Native Voters Could Swing US Elections, But They’re Asking Politicians: What Have You Done For Us?

Native Voters Could Swing US Elections, But They’re Asking Politicians: What Have You Done For Us?

Tobacco smoke wafts from a shell as the sound of ululation rises from the crowd.

“Arizona has Indigenous DNA,” Navajo activist Allie Young says to cheers. “And this country has Indigenous DNA. And let’s be proud of that.”

Young is founder of the group Protect the Sacred. And she is at Fort Defiance, Arizona, on the Navajo Nation, to encourage her people _ and all Native Americans _ to vote.

“This year marks 100 years of citizenship for Native Americans in this country, and it’s a special year for our people,” says Young, her neck encircled by strands of red and turquoise beads.

“You know, our communities are up against so much voter suppression,” she says. “Since we got the right to vote, we’ve had these barriers. But we’re here today to say that we’re not letting those barriers stop us and we’re coming together as a community and we’re showing our power.”

Navajo social media influencer Ian Teller uses video to inform his people about the voting process, and remind them of their own influence.

“It’s going to be a very close vote in Arizona,” he says, the band on his Western hat flashing in the Arizona sun. “And I think that the potential that native people have in this elections to change the outcome is going to be really interesting. I mean, if you think about 2020, where the state was carried by Joe Biden by only 10,000 votes in that election, there was about maybe 60,000 Navajo/Hopi voters.
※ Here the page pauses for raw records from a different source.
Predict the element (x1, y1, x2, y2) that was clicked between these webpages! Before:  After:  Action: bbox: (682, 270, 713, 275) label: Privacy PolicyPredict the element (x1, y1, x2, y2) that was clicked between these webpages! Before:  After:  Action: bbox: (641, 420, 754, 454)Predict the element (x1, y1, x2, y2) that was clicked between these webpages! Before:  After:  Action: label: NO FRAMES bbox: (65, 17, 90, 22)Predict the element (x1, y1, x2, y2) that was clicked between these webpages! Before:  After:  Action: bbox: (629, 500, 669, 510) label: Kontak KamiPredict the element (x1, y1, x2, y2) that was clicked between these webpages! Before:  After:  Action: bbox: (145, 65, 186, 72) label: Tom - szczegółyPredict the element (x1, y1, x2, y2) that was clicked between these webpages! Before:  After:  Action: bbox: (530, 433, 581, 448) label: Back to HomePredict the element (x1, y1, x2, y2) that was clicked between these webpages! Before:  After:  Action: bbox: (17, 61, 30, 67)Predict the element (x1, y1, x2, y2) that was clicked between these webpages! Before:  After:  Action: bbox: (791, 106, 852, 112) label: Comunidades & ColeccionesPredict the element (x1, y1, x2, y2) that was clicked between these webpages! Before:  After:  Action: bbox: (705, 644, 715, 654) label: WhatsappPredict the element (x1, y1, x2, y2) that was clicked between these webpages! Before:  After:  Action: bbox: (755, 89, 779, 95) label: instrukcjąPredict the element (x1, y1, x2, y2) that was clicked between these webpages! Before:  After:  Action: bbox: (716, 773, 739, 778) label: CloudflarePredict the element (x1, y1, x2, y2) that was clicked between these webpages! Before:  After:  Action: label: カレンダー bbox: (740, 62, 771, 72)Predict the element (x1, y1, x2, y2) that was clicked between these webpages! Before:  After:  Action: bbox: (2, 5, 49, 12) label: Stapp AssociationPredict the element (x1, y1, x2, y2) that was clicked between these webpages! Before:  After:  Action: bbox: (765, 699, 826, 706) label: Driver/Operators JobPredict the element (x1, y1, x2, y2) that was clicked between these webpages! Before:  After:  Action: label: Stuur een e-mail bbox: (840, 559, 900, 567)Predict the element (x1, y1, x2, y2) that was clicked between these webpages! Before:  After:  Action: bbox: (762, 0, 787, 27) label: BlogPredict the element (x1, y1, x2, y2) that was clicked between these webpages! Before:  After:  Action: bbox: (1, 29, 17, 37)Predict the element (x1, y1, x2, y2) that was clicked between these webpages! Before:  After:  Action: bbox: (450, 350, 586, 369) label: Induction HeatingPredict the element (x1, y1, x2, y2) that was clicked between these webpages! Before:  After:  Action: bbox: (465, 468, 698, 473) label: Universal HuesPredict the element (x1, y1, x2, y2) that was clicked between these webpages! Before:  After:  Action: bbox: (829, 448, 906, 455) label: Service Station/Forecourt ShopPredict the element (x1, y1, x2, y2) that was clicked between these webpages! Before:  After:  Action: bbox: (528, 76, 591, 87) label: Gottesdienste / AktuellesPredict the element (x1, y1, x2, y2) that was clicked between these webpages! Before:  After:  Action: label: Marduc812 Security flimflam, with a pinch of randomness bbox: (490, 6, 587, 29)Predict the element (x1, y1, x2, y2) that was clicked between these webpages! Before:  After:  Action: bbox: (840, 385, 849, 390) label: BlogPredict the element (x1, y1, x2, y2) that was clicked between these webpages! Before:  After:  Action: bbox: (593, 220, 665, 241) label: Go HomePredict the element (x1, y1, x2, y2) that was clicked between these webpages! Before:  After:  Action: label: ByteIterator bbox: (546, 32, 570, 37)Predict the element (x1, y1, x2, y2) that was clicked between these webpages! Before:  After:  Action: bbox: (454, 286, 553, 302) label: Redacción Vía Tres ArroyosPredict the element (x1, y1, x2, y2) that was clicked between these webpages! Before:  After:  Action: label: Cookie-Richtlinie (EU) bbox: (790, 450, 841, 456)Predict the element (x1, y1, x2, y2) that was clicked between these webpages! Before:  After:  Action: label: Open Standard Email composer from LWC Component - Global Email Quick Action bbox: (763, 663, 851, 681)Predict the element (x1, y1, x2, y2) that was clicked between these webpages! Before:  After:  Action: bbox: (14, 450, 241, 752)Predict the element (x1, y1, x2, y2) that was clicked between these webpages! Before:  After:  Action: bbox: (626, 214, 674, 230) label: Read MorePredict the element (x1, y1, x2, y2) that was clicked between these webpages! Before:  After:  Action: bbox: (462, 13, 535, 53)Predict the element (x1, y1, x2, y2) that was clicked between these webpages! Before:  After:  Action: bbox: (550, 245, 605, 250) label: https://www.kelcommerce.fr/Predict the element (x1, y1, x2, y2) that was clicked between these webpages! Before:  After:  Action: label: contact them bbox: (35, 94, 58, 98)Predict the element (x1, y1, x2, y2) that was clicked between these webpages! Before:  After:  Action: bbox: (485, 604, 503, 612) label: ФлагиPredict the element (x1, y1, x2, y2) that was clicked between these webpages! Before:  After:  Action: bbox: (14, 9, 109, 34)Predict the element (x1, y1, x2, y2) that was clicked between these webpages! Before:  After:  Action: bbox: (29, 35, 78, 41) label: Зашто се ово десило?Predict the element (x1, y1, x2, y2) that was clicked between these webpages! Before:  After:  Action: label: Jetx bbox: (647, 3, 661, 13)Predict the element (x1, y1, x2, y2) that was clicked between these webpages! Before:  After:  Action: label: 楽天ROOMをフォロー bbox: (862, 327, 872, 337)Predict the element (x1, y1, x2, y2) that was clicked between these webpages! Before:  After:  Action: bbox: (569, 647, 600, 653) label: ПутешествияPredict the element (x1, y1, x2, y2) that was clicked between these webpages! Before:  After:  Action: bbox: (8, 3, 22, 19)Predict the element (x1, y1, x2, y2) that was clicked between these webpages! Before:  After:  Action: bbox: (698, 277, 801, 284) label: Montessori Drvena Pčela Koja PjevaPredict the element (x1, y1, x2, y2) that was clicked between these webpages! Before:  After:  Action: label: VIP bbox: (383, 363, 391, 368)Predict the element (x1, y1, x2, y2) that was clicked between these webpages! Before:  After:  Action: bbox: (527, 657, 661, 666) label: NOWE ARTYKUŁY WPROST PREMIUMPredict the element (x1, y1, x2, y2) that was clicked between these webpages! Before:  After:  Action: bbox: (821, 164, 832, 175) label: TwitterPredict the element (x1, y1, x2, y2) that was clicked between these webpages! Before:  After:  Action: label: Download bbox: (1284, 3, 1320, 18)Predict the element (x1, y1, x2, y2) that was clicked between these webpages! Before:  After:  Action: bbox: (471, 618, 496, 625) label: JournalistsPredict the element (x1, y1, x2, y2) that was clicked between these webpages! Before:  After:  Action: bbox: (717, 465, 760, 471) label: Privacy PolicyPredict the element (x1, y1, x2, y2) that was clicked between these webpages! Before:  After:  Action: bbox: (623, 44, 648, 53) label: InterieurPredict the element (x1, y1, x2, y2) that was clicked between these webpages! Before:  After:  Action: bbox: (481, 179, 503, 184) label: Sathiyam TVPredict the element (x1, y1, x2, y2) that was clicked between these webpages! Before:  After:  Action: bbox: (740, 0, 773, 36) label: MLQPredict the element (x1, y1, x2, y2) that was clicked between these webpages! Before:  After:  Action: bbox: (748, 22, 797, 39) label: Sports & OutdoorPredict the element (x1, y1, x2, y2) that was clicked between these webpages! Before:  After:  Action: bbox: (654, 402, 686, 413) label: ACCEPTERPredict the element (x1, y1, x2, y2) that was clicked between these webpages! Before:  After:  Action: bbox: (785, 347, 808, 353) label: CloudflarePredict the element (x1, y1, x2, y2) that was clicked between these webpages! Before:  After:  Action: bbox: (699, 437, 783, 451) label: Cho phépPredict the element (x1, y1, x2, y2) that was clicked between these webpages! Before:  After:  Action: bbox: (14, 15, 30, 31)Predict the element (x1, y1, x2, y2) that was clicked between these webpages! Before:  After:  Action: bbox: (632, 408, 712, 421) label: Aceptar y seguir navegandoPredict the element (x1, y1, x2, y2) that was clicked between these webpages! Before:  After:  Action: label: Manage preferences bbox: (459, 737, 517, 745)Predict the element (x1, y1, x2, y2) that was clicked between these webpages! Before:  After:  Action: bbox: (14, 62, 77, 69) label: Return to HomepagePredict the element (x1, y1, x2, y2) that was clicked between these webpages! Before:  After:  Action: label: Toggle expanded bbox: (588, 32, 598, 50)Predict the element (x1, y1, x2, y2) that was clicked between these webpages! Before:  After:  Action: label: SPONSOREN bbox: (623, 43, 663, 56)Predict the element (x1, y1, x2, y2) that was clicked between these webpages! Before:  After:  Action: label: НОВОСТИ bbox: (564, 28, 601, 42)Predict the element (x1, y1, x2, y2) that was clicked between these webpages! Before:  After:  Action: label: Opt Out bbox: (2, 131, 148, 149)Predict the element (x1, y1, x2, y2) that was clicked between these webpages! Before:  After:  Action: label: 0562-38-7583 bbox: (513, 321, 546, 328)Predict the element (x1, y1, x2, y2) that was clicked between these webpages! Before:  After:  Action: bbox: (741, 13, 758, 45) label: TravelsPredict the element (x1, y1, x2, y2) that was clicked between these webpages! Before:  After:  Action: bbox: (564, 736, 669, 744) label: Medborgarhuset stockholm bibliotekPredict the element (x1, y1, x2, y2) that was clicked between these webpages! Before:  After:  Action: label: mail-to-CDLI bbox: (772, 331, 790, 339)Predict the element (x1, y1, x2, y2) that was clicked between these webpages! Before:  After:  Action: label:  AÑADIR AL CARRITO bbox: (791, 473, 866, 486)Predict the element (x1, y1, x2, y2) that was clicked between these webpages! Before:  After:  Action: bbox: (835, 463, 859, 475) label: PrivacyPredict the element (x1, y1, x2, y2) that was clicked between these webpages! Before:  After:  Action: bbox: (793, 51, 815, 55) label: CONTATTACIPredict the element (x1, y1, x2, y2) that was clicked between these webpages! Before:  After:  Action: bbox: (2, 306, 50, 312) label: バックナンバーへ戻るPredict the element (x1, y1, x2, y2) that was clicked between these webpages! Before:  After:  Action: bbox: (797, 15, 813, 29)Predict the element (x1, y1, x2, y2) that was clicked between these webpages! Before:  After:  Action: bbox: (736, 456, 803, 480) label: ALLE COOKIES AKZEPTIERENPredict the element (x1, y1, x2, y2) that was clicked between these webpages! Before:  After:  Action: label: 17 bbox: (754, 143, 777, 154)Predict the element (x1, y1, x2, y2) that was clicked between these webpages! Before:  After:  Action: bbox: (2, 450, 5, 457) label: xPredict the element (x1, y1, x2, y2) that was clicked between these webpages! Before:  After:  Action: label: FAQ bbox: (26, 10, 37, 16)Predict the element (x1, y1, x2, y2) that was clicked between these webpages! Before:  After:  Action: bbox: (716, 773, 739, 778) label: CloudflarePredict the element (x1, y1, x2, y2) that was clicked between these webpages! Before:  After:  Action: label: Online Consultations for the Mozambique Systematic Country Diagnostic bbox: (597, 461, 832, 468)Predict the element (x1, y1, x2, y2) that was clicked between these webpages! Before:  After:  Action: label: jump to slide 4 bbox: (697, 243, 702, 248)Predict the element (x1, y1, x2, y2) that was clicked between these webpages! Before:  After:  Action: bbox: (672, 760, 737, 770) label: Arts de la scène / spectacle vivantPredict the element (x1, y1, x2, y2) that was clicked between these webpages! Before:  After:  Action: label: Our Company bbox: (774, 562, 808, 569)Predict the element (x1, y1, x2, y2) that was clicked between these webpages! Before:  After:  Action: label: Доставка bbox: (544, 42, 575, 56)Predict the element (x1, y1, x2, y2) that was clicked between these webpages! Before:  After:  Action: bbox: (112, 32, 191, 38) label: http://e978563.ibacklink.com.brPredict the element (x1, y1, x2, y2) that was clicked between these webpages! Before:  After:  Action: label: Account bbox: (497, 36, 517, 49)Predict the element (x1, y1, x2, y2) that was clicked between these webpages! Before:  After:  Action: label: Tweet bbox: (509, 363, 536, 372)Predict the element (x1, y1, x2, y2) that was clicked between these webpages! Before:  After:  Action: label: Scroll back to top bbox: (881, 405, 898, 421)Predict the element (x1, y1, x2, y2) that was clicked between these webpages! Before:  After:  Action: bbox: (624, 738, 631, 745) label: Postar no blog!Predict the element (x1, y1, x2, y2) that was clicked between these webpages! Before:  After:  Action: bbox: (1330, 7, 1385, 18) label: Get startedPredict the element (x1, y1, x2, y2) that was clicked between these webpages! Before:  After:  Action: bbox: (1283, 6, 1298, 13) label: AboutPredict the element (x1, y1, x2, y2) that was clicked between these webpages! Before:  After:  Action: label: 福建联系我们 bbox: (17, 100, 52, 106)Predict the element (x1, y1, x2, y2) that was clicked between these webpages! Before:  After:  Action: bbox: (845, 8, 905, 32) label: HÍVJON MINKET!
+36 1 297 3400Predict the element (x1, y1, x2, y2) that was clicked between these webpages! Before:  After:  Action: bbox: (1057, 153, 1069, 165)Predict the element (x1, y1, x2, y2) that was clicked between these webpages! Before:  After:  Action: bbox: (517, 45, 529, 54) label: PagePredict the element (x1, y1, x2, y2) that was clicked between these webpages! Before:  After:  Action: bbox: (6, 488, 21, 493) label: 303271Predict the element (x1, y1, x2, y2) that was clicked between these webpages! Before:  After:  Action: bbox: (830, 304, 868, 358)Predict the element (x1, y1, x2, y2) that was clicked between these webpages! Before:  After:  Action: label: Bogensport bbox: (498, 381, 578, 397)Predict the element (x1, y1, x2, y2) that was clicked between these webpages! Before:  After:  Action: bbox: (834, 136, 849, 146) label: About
That goes to show and say it says a lot about how powerful the native vote will be in this state.”

On a recent sunny day, Young and actor Mark Ruffalo led a “Walk to the Polls” in Fort Defiance. As they marched, the group chanted “Shí Naashá,” which means “I Walk” _ the song their ancestors sang after signing the Navajo Treaty of 1868 and being released by the U.S. Army.

“Some of us think that voting is, you know, a colonial construct. And it is,” says Young. “But it’s but also voting, it existed in our communities. Democracy comes from indigenous communities. And so that’s what this is about. It’s about honoring our ancestors who fought for us to be here.”